Qualcomm Falkor CPU core for data-centers is now official. Falkor is the custom CPU design of the Qualcomm Centriq 2400 SoC, which will begin shipping commercially later this year. It’s will come with 48 cores fabbed at 10nm. At the Hot Chips Conference this week, the company will unveil more details of the Qualcomm Falkor CPU core.
key highlights about the Falkor core
Fully custom core design:
Falkor was designed from the ground up specifically for the cloud datacenter server market. It is 64-bit micro-architecture with fully ARMv8 compliant.
Scalable building block:
The Falkor core duplex includes two custom Falkor CPUs, a shared L2 cache and a shared bus interface to the Qualcomm System Bus (QSB) ring interconnect. This modular building block serves as the foundation for our highly scalable 48-core Qualcomm Centriq 2400 SoC design.
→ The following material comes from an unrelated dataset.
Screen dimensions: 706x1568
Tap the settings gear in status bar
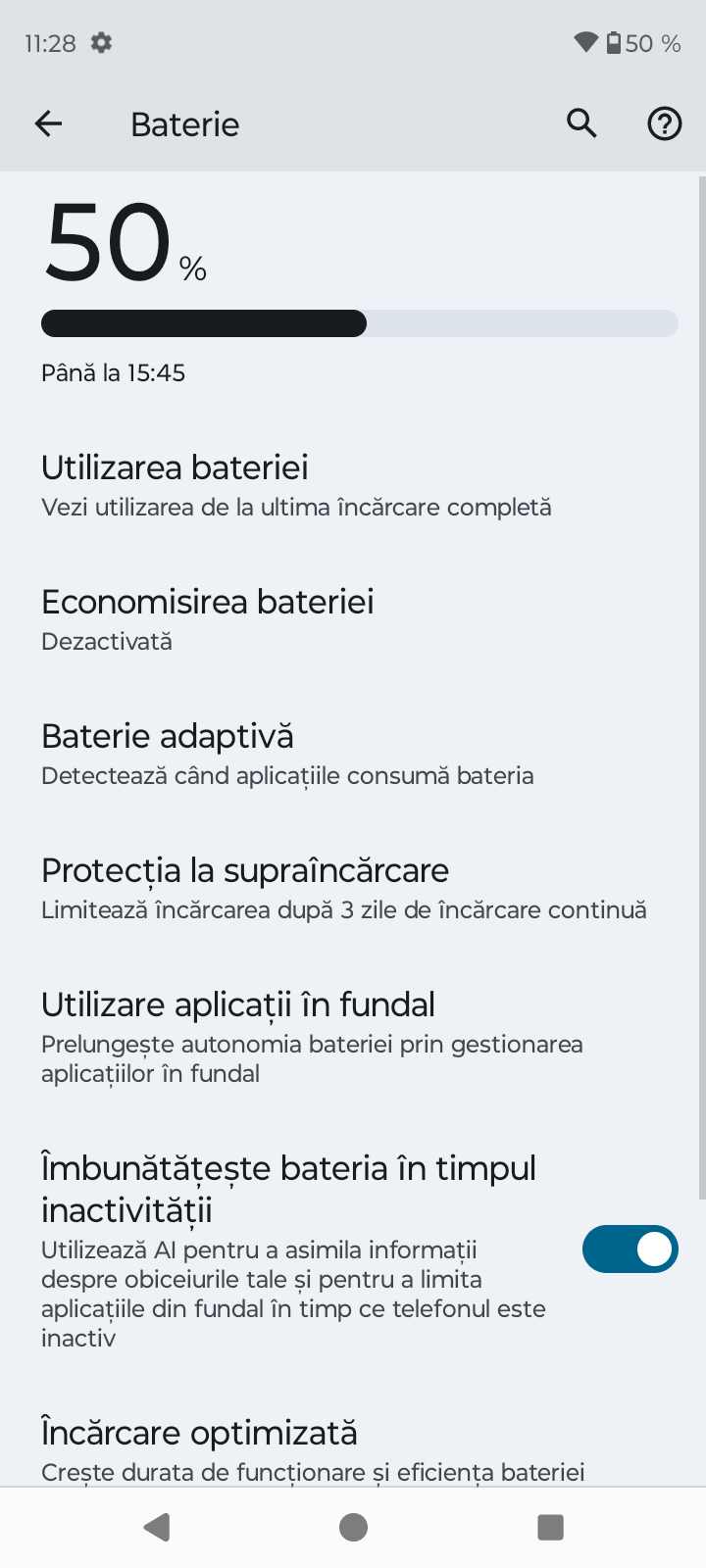(x=101, y=43)
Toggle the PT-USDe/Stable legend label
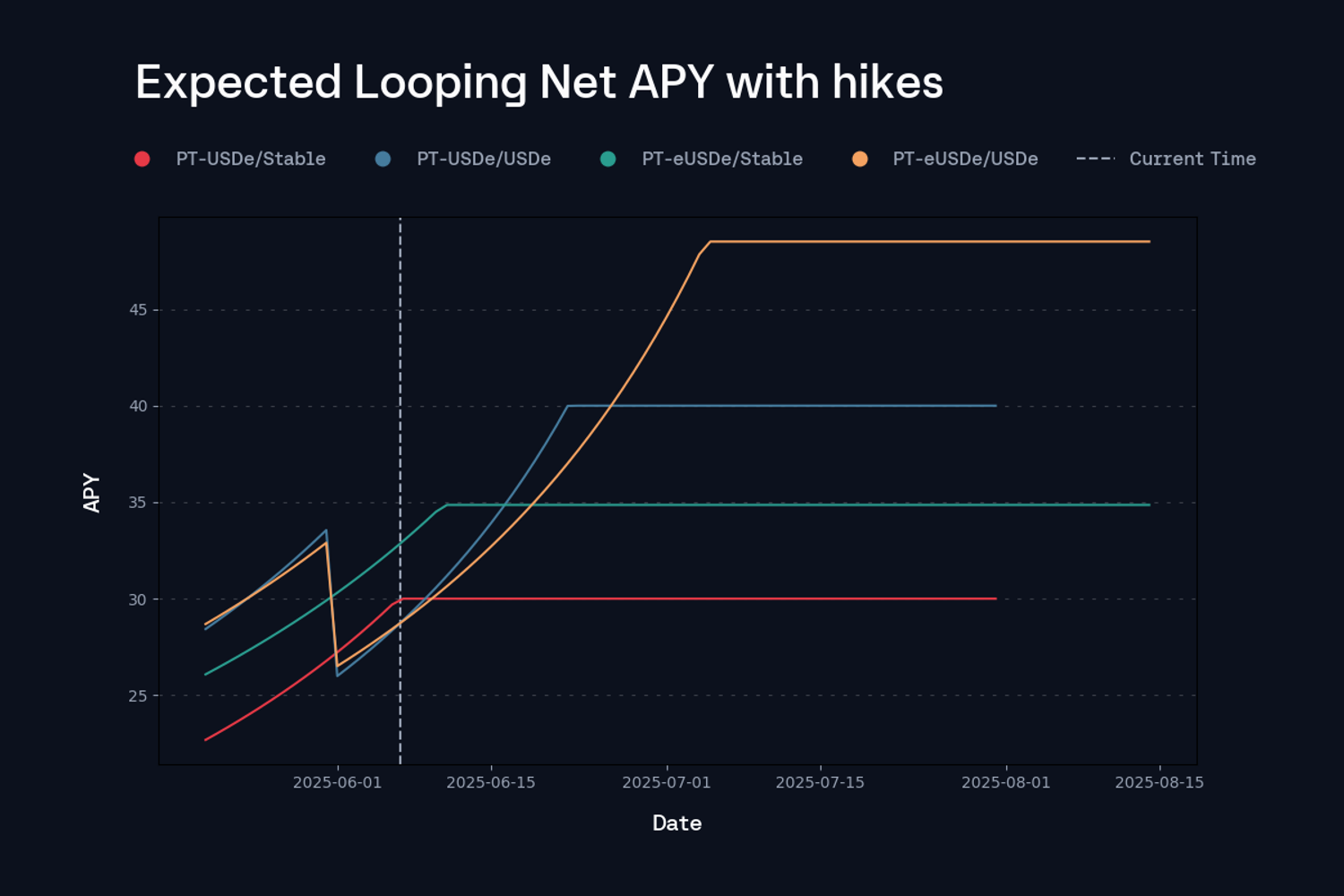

Designed for performance, optimized for power:
Qualcomm Falkor CPU is designed to deliver high-end compute performance using a 4-issue, 8-dispatch heterogeneous pipeline. Falkor’s heterogeneous pipeline is designed to optimize performance per unit of power, with variable length pipelines that are tuned per function to maximize throughput and minimize idle hardware. Additionally, Falkor’s out-of-order and rename resources are sized to prevent instruction retirement from being in the performance-critical path, allowing unbridled usage of the multiple execution engines. Other performance-critical elements of the micro-architecture, such as branch prediction algorithms and the cache hierarchy, are state-of-the-art for today’s server class processors. A plethora of sophisticated power management techniques were baked into the design from day one, including such mechanisms as independent p-state control for each of the CPUs and L2, with entry to and exit from low-power states controlled by hardware state machines for ultra-fast state transitions, and hardware state retention for power-collapsed sleep states with ultra-fast recovery.
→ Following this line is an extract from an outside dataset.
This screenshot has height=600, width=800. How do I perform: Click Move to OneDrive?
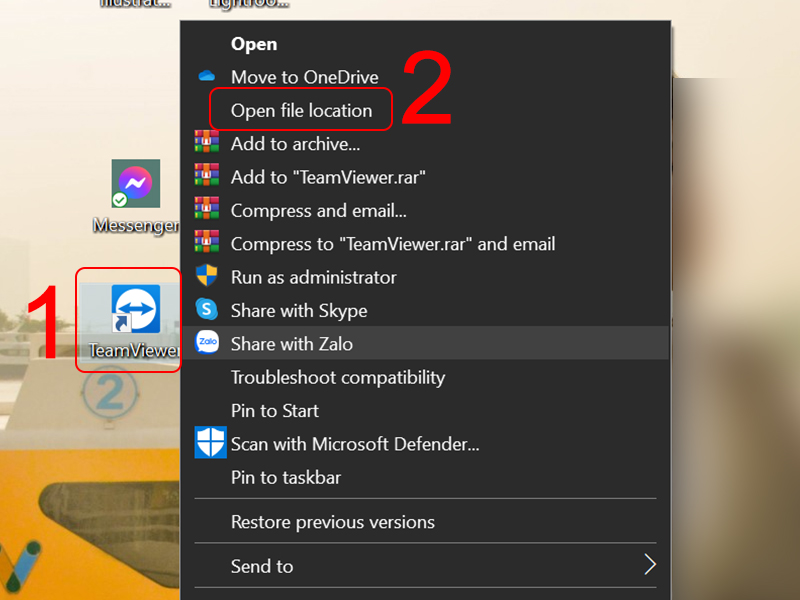coord(303,76)
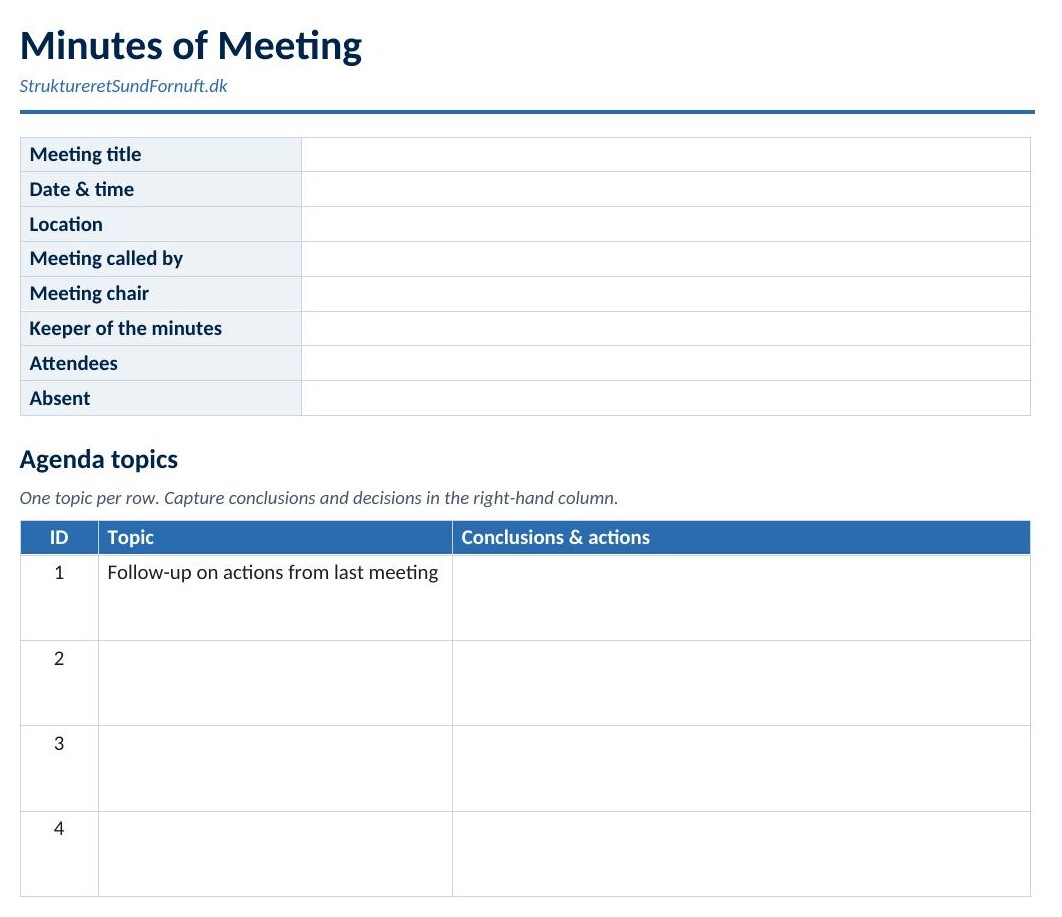Click the Attendees value cell
Viewport: 1062px width, 917px height.
[666, 363]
Performance under memory-intensive workloads:
Qualcomm Falkor CPU is designed to fulfill the demand for larger instruction footprints using an innovative split instruction cache comprised of a single-cycle, low-power 24KB L0 I-cache complementing its 64KB L1 I-cache. The two caches are managed exclusively to provide a total of 88KB of low-latency I-cache. Optimizing data performance where it’s critical, the core supports a 32KB L1 D-cache with an impressive 3-cycle load-use latency. The L1 D-cache is augmented by a sophisticated multi-level hardware prefetch engine that dynamically adapts to system conditions.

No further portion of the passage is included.